The consultants were also familiar with unsupervised techniques, which do not require manually labeled training data. They presume most of the network connections are normal traffic and assume only a small amount is abnormal. The most popular unsupervised models are K-means, Autoencoders, GMMS and hypothesis tests-based analysis.
“Like probably any company specialized in Artificial Intelligence and dealing with solutions for IoT, we found ourselves hunting for anomalies for our client from the manufacturing industry,” the Sciforce team reported. “Using generative models for likelihood estimation, we detected the algorithm defects, speeding up regular processing algorithms, increasing the system stability, and creating a customized processing routine which takes care of anomalies.”

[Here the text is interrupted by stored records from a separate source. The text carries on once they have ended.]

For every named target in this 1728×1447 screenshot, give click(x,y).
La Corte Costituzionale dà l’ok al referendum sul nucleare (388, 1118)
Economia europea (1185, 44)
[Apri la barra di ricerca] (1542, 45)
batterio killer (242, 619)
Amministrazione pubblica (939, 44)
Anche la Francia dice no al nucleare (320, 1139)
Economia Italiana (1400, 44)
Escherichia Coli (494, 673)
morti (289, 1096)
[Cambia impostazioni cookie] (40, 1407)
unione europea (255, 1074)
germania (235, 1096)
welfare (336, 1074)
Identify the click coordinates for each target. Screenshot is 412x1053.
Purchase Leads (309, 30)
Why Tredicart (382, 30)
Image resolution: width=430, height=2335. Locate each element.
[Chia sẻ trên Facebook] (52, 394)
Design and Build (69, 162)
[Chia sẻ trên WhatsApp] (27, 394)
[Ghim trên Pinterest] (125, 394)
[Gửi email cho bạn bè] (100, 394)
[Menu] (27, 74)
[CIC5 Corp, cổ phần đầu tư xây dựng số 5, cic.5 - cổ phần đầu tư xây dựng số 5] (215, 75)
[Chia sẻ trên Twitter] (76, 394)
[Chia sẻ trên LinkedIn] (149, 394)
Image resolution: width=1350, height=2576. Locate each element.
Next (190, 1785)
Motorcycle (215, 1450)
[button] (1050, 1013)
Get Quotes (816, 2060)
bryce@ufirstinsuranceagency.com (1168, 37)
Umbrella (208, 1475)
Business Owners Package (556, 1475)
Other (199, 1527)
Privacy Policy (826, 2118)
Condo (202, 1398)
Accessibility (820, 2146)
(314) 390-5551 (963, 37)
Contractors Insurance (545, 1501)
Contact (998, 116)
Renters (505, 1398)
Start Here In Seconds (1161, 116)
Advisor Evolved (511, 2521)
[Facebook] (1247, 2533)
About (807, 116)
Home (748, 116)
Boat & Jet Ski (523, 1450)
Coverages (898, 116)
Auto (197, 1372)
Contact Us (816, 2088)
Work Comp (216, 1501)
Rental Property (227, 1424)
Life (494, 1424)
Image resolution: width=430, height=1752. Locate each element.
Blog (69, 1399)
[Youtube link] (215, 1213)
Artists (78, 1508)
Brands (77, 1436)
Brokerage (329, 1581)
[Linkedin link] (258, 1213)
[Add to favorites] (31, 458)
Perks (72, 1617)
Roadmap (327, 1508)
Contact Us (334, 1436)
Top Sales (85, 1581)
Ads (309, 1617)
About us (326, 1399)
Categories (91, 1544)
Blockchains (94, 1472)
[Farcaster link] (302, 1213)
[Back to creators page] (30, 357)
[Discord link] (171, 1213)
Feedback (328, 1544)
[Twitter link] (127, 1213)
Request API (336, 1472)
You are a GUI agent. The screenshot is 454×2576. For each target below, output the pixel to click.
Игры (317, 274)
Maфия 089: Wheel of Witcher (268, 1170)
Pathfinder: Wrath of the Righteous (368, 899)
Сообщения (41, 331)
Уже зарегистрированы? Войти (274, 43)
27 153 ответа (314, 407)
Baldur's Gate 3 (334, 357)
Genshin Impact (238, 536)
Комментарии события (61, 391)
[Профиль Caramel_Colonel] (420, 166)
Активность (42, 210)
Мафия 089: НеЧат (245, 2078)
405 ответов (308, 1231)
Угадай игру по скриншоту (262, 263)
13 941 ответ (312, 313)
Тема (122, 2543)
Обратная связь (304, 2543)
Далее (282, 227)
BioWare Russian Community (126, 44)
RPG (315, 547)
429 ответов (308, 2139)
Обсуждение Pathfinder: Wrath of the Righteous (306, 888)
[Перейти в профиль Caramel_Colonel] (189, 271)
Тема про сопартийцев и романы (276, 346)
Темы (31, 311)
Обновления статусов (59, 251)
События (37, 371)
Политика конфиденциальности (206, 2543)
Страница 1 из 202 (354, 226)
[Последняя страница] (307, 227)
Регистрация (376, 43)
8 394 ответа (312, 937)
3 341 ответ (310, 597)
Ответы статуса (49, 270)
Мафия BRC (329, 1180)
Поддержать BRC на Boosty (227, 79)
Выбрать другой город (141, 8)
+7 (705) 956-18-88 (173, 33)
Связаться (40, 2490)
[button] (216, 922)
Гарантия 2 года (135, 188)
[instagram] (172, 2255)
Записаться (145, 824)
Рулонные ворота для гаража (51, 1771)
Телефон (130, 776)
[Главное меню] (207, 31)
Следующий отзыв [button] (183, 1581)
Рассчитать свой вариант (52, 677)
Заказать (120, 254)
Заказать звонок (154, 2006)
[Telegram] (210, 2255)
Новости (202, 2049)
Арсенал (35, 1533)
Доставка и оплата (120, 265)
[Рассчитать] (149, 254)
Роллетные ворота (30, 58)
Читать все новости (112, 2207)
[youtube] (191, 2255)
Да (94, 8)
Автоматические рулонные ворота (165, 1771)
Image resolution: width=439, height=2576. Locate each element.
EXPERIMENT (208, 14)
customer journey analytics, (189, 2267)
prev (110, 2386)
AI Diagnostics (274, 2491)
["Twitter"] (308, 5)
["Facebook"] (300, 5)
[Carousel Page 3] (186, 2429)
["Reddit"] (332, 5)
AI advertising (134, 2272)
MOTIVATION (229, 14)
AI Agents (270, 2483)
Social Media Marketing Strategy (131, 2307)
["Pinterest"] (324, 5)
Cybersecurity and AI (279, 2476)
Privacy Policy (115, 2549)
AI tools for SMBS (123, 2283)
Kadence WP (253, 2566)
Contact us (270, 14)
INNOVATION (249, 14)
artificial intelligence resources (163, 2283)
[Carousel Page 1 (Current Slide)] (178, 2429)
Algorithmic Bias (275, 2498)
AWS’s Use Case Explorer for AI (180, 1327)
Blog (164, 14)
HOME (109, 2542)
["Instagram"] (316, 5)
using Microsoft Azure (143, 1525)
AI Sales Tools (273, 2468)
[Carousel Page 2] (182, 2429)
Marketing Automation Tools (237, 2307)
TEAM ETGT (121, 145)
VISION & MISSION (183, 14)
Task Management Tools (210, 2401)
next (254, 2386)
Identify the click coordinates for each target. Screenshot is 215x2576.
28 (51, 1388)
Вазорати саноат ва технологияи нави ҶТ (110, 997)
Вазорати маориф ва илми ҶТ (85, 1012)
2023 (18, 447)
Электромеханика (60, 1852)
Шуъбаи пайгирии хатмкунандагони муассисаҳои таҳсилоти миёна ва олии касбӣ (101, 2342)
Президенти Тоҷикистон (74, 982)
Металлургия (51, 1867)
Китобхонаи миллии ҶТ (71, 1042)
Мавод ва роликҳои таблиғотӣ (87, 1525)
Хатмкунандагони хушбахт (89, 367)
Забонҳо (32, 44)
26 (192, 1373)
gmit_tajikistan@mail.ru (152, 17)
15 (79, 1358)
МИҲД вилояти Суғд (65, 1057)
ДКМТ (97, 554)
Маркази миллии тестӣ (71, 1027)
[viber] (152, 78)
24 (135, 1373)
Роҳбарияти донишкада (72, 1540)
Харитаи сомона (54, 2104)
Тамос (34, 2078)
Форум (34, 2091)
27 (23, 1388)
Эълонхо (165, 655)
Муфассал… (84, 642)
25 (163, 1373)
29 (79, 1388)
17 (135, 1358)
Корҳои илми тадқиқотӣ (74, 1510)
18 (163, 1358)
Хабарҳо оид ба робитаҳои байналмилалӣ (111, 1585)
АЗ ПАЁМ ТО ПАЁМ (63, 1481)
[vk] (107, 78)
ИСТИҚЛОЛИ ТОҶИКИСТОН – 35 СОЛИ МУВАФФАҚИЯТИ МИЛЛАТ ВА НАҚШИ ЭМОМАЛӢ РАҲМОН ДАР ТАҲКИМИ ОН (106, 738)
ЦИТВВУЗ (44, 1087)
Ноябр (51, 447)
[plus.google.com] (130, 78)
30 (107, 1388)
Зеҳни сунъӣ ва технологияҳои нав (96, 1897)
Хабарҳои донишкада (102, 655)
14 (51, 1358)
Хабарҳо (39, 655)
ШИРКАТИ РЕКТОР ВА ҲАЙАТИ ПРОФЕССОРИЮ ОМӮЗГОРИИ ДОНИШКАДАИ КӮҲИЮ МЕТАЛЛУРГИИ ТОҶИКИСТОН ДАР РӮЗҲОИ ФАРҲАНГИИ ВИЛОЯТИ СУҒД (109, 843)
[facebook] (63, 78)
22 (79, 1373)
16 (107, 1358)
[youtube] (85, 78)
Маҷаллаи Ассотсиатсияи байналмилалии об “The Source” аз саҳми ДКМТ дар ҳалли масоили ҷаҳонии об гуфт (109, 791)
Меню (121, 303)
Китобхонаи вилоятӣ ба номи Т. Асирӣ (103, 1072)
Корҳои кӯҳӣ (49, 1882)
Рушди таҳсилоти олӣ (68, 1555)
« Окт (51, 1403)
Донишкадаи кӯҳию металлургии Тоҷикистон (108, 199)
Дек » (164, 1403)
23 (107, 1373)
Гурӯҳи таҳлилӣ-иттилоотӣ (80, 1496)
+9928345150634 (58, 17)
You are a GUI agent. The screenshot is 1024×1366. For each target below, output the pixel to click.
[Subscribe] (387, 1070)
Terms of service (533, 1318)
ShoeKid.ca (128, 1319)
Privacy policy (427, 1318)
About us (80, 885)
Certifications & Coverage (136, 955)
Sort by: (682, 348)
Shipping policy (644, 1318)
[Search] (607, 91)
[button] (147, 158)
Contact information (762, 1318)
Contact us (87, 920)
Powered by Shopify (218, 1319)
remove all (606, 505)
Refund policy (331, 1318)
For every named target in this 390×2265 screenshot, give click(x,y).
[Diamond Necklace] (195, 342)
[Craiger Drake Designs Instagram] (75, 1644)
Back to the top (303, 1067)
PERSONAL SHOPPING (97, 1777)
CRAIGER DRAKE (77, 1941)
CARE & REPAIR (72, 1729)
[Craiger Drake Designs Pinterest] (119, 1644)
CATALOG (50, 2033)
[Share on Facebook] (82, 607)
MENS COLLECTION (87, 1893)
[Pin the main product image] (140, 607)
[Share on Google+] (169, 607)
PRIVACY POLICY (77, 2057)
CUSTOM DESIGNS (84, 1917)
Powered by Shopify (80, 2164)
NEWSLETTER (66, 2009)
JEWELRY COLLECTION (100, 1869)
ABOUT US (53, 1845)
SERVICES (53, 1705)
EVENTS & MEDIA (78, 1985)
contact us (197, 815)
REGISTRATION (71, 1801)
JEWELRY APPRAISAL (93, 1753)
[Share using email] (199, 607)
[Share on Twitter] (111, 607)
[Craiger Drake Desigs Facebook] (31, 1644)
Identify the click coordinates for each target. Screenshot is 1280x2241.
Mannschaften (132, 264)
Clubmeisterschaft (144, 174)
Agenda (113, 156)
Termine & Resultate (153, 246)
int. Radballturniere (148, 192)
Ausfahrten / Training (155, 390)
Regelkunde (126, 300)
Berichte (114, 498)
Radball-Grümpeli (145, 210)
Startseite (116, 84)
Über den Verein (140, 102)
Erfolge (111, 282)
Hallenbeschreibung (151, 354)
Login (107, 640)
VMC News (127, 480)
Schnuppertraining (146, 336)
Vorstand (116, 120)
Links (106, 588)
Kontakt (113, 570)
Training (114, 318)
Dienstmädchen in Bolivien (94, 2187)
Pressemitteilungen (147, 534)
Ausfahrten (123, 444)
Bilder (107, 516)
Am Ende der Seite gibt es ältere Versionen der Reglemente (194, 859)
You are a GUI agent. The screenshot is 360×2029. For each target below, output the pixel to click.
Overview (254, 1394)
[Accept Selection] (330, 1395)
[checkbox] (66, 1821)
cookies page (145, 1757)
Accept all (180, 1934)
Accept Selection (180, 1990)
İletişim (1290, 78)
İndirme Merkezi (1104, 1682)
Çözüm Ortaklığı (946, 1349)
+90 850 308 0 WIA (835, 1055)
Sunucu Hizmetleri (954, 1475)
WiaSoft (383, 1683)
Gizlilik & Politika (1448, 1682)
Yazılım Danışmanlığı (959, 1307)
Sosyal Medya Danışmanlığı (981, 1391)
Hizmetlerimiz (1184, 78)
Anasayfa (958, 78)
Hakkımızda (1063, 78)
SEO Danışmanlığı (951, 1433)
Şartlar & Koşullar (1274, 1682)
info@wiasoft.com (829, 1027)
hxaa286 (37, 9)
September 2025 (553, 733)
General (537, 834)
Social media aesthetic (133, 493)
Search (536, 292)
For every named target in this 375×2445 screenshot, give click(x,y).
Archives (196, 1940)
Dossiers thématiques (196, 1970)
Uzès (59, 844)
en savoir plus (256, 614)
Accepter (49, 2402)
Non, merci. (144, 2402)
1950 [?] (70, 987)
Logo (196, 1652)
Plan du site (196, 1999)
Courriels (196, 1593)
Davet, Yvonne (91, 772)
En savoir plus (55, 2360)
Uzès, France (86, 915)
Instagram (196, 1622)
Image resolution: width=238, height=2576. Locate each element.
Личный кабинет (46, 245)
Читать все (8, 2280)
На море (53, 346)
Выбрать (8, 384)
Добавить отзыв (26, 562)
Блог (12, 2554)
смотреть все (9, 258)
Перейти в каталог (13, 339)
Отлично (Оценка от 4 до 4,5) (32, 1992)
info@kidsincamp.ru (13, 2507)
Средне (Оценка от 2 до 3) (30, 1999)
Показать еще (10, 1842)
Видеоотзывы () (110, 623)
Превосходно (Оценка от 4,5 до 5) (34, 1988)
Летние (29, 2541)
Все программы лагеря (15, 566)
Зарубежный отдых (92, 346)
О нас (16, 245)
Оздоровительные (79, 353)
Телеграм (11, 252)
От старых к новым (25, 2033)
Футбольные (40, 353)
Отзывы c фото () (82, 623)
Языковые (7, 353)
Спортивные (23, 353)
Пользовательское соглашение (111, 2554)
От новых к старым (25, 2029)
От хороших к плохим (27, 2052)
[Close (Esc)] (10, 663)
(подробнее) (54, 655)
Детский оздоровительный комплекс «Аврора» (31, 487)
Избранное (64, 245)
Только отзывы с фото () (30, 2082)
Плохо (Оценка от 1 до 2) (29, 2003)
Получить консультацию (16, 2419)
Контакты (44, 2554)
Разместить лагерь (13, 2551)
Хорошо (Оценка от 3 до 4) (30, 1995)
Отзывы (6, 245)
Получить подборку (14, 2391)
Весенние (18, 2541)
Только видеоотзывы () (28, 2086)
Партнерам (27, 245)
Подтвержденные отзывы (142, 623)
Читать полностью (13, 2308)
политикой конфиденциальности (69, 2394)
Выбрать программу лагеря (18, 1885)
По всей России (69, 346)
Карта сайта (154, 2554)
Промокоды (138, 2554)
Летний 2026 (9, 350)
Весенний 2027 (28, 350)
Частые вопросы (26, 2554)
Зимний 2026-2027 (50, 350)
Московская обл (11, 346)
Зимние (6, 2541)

Commercial use requires more work. For that, “Anomaly detection needs to encompass two parts: anomaly detection itself and prediction of future anomalies.”
The team concluded that anomaly detection alone, or coupled with the prediction functionality, can be an effective means to catch fraud and discover strange activity in large and complex datasets. This can be crucial for security in banking, medicine, manufacturing, natural sciences and marketing, which depend on smooth operations. “With Artificial Intelligence, businesses can increase effectiveness and safety of their digital operations,” the authors state.